Convolutional neural network
Sidst opdateret 14. august 2023
What is a convolutional neural network?
A convolutional neural network (CNN) is a type of artificial neural network that is commonly used in computer vision and image recognition. It is designed to process data that has a grid-like structure, such as an image, and learn to identify patterns and features in the data.
How are CNNs constructed?
A CNN consists of several layers of interconnected nodes, known as neurons. Each layer processes the data in a different way, and the output of one layer becomes the input for the next layer.
- The first layer, known as the input layer, receives the raw data (e.g. the pixels of an image).

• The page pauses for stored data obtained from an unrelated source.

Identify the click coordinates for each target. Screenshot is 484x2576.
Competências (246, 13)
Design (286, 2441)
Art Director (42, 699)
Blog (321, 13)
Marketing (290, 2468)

- The intermediate layers, known as hidden layers, apply various transformations to the data, such as convolution, pooling, and nonlinear activation.
- The final layer, known as the output layer, generates the predicted result (e.g. the object or scene that is present in the image).
What are the key characteristics of CNNs?
One of the key features of a CNN is its use of convolutional layers. In a convolution layer, the neurons are arranged in a grid, and each neuron is connected to a small region of the input data (e.g. a 3x3 or 5x5 grid of pixels in an image). The convolutional layer applies a filter to the input data, which is a set of weights that determine how the input data should be combined to generate the output. By applying multiple filters at different positions in the input data, the convolutional layer can learn to identify different patterns and features in the data.